WHAT IS EXPECTED »
Rewrite the stretch from the line containing "Task: Point to the 21:00" through the line containing "Action: (x=23, y=32)", both included, with every request kept as is. Multiply each x and y coordinate in the answers by 2.2 and round to the nearest whole number, halves up.

Collected data:
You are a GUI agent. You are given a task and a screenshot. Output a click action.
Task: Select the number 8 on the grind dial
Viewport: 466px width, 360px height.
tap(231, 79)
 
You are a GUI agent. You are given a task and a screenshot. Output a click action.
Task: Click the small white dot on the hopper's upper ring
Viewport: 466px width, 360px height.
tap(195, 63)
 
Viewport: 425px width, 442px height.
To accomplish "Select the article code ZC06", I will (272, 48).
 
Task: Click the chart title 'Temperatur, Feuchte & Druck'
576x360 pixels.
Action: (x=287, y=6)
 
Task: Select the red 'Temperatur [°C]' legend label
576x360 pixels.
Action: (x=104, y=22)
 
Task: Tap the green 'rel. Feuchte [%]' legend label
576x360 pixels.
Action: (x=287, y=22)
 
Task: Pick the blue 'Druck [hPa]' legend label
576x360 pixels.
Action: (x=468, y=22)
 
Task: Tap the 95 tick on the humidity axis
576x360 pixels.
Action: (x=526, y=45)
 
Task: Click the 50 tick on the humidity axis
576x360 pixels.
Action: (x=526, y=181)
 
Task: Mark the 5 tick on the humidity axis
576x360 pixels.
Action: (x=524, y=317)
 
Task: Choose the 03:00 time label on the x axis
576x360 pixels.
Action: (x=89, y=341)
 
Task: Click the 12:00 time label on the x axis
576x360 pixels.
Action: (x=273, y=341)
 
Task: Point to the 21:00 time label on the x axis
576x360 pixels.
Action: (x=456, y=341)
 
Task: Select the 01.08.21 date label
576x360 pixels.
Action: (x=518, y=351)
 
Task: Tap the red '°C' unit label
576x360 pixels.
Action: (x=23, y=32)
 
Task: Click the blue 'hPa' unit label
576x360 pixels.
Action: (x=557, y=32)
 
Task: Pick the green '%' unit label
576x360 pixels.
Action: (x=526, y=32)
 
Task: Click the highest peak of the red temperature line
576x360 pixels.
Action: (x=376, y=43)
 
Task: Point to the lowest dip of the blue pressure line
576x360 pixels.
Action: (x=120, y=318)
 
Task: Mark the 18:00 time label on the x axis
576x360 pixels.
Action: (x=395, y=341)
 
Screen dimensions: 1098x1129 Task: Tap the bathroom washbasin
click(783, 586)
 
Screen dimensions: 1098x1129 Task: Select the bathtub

EXERCISE SOLUTION »
Task: Point to the 21:00 time label on the x axis
576x360 pixels.
Action: (x=1003, y=750)
 
Task: Select the 01.08.21 date label
576x360 pixels.
Action: (x=1140, y=772)
 
Task: Tap the red '°C' unit label
576x360 pixels.
Action: (x=51, y=70)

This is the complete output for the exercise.